-- Extracted entries follows --

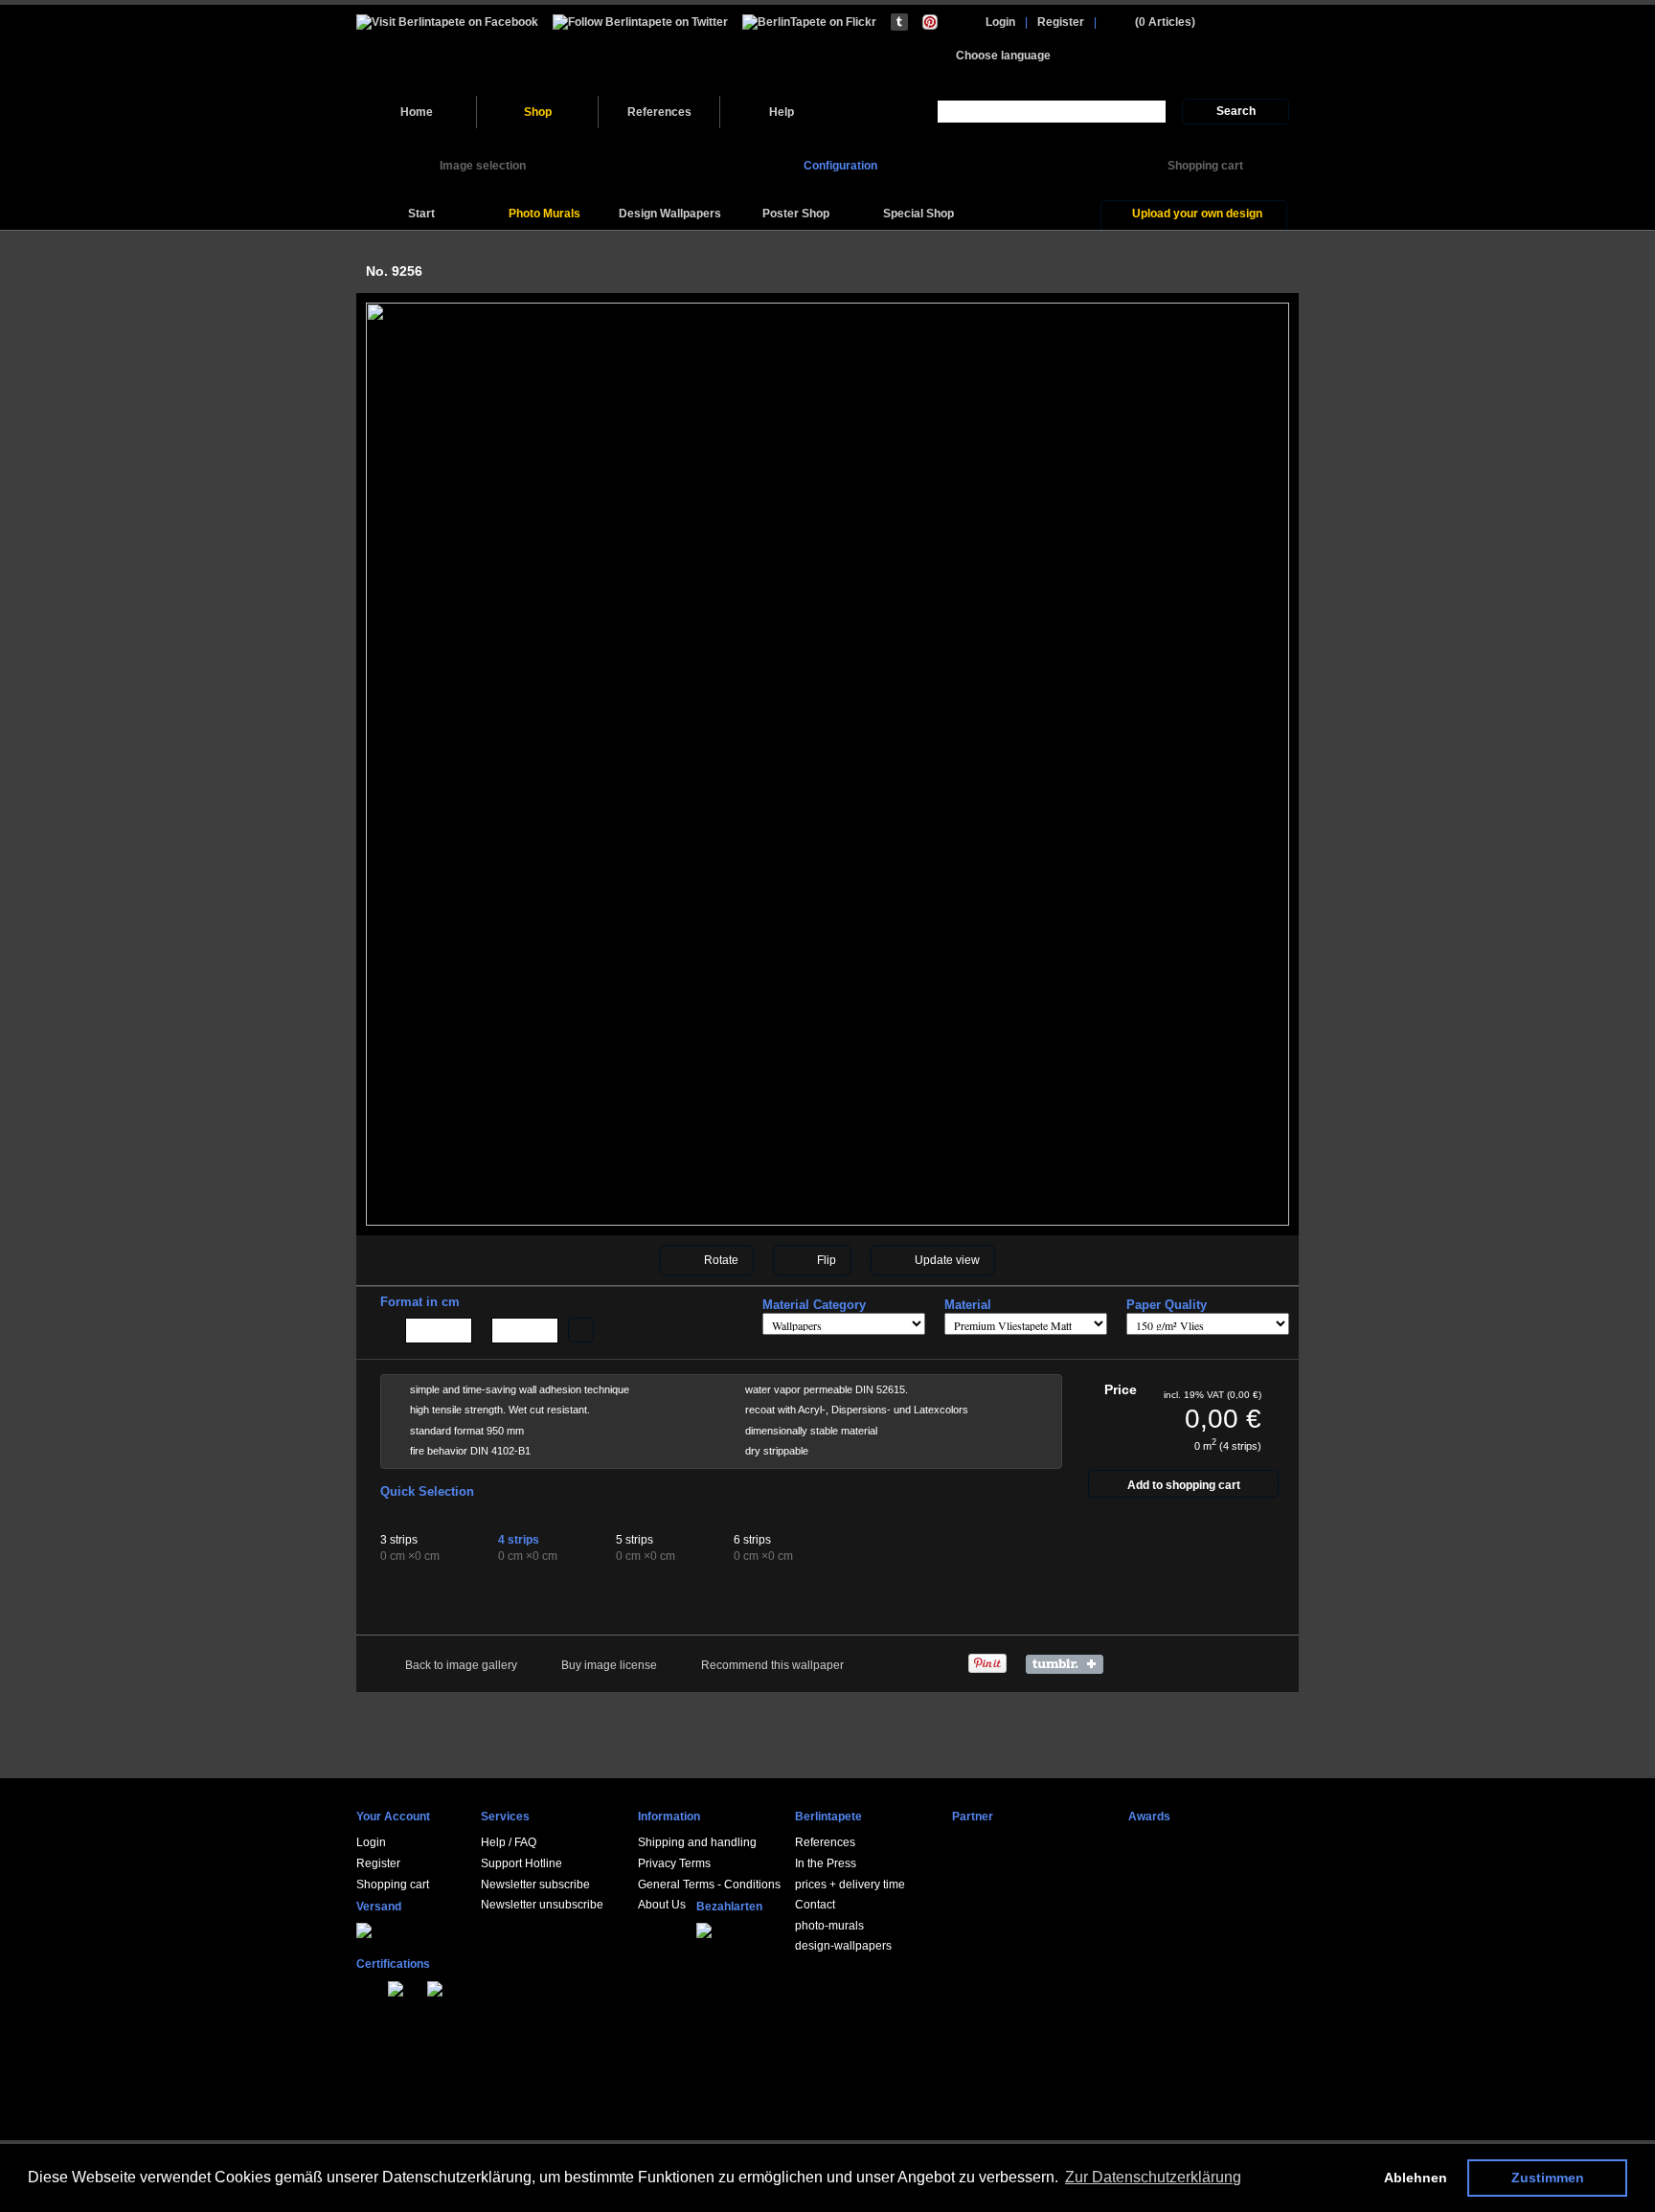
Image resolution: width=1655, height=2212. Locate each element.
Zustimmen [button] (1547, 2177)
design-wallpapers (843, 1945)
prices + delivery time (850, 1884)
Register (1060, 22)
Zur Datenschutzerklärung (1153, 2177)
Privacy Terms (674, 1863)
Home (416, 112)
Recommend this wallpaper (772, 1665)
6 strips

-- Extracted entries concluded --

Write out exactly those lines of the records above that lie from the one with "Zur Datenschutzerklärung (1153, 2177)" through the last line, including both.

■ Response
Zur Datenschutzerklärung (1153, 2177)
Privacy Terms (674, 1863)
Home (416, 112)
Recommend this wallpaper (772, 1665)
6 strips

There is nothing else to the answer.